The dice came up snake eyes again and again.

This strategy was in some ways forced on Demps by the particular constraints of the New Orleans market. With arena subsidies on the line and relocation threats looming, the Pels needed to sell tickets immediately. Winning boosts the gate. Tanking wouldn’t have worked.

Some of the problems are due to poor performance by Demps. The Omer Asik trade was an unmitigated disaster. Asik doesn’t fit with Davis at all, and he had just one year left on his deal when acquired. That led to Demps overpaying Asik in free agency just to avoid losing a pick (the original trade bait) for a one-year rental.

Demps also gave up on Trevor Ariza and Al-Farouq Aminu at inopportune times, bet on Tyreke Evans and was completely negligent in finding guard help last year given his roster’s injury woes. Most galling of all was perhaps his 2015 dismissal of Monty Williams as coach, a decision that came after Williams met a playoffs-or-be-fired ultimatum.

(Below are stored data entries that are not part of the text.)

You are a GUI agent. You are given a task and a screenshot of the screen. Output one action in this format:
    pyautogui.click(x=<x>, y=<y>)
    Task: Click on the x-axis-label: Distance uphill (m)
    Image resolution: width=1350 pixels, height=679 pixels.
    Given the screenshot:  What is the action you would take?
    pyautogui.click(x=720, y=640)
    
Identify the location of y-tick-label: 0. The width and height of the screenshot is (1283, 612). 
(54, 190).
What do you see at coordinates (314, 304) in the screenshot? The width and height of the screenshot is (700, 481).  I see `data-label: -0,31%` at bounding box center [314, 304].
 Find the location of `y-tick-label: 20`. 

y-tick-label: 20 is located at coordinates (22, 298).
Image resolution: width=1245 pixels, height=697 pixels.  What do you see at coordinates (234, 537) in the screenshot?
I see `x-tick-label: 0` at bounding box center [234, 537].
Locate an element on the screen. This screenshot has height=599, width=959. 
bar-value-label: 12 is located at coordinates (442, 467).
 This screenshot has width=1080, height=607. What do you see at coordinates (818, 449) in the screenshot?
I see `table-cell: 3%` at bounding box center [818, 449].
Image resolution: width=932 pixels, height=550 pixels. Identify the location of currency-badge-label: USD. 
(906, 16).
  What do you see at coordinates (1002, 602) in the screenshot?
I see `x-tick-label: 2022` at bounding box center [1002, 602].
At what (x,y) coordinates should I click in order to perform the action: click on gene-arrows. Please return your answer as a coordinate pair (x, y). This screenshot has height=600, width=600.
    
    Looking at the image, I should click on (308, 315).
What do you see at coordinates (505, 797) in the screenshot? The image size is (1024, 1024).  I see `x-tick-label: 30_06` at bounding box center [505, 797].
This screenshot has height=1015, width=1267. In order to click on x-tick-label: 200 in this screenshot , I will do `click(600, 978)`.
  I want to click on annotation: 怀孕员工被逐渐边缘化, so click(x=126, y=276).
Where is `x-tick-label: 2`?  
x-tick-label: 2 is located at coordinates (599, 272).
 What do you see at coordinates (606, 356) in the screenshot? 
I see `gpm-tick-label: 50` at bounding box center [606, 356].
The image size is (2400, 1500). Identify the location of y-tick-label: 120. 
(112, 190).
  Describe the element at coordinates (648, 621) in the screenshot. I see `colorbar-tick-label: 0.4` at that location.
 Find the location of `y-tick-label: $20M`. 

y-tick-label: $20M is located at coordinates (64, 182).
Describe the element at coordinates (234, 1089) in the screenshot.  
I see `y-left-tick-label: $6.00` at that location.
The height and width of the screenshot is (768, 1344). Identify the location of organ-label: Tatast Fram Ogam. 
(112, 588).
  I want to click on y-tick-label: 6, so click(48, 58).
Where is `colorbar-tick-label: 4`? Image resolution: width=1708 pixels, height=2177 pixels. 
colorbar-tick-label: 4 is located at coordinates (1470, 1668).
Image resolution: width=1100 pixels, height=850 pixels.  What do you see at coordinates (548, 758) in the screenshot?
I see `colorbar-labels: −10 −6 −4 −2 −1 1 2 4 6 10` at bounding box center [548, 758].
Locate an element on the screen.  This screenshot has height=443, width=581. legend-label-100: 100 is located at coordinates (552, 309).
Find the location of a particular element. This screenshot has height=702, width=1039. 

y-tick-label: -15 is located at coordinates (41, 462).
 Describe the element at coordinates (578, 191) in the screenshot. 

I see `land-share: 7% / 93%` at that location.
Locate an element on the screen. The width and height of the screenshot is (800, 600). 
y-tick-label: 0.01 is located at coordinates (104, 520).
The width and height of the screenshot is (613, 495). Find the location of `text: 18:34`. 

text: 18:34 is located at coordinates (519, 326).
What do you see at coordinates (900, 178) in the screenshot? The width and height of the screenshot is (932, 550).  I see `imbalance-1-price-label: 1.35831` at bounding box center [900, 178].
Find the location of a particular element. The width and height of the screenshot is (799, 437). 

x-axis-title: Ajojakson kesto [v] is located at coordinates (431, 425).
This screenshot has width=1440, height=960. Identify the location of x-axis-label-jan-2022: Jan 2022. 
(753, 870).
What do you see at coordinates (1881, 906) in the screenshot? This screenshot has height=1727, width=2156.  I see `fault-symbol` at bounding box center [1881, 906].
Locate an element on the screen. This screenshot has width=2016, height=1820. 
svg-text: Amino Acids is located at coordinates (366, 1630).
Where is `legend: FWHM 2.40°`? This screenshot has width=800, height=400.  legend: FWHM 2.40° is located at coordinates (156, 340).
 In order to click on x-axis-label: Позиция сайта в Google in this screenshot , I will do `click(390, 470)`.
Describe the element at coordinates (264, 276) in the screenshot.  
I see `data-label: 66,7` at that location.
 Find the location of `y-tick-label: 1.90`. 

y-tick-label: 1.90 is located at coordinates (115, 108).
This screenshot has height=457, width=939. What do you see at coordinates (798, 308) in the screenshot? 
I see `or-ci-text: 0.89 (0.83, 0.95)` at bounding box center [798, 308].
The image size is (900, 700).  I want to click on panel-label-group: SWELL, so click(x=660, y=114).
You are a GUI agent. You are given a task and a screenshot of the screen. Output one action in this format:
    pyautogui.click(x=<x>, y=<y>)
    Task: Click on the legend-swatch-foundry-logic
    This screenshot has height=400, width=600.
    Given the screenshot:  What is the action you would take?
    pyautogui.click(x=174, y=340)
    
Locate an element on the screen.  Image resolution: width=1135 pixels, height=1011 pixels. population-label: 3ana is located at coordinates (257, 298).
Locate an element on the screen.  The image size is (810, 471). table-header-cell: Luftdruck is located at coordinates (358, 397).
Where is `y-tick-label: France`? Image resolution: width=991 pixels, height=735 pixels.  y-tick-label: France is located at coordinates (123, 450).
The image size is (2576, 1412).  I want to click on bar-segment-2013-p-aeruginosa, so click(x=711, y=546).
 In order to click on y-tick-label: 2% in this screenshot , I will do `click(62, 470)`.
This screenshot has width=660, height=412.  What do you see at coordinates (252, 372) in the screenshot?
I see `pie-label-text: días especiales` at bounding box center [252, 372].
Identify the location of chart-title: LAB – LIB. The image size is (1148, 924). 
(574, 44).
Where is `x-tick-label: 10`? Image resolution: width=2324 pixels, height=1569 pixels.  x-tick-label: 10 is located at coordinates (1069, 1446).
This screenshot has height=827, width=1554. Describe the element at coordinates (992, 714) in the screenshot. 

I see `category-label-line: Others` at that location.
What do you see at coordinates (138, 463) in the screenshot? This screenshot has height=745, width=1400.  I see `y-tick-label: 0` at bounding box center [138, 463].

But a good deal of the Pelicans’ woes can be blamed on poor luck. Jrue Holiday played in 95 percent of his team’s games through four seasons, and was an All-Star at age 22. Since being traded to the Pelicans, he’s played in just 56 percent of New Orleans’ games. That’s bad luck. (It’s also due to a bit of chicanery from Philadelphia.) Ryan Anderson missed most of a season with a brutal neck injury. That’s bad luck. New Orleans’ roster — a playoff roster the prior season — was devastated by injuries at the start of the 2015-16 campaign. That’s bad luck.

Very little has gone right for New Orleans, and while Davis puts up gobsmacking numbers — 38-13-3-3-3 through three games — the Pelicans sit at 0-3, staring down the barrel of another season conceded before Thanksgiving. If this is indeed a lost season, New Orleans has just three more with Davis under contract (plus a fourth-year player option). The idea that Demps or any GM would be able to transmute this roster into a championship-caliber squad within that time, even with Davis playing like a god, is inane.

There is remarkably little future left to be mortgaged in New Orleans outside of The Brow, and what’s there can’t possibly be too attractive to other teams. No one wants Asik at $10 million a year. Holiday and Evans are free agents in July. The most recent pick ups, E’Twaun Moore and Solomon Hill, are defense-first role players that won’t relieve any offensive pressure from Davis. The Pelicans have Buddy Hield (a soon to be 23-year-old rookie) and all of their own future firsts. But time is running short. It may seem like Davis’ potential 2020 free agency is a long ways off, but it’s really not. Ask Oklahoma City how quickly the apocalypse comes.

So, what do you do? You don’t trade stars the wattage of Davis unless they beg for it. The only star this hot to be traded this young was Kareem Abdul-Jabbar in 1975. Kareem basically demanded to be traded to New York or L.A. He got his wish. Davis isn’t going to do this, and New Orleans wouldn’t likely comply if he did. But the status quo is an uneasy waste of Davis’ prime. It’s all quite unfortunate for the basketball world, for Davis and for New Orleans, who should be ecstatic — not nervous — playing host to such a bright light.

Perhaps there’s still time for the Pelicans to at least make it interesting, as the Thunder did over the past three years. Perhaps in this case, moderate success can be enough and the binary championship-or-bust mentality can be set aside as a victim of realism. Perhaps the Pelicans can be something like average, allowing Davis’ brilliance to stand on a more solid platform. Or just maybe we can ignore the approaching future and bask in the glory of The Brow as it exists. Wins are overrated anyway.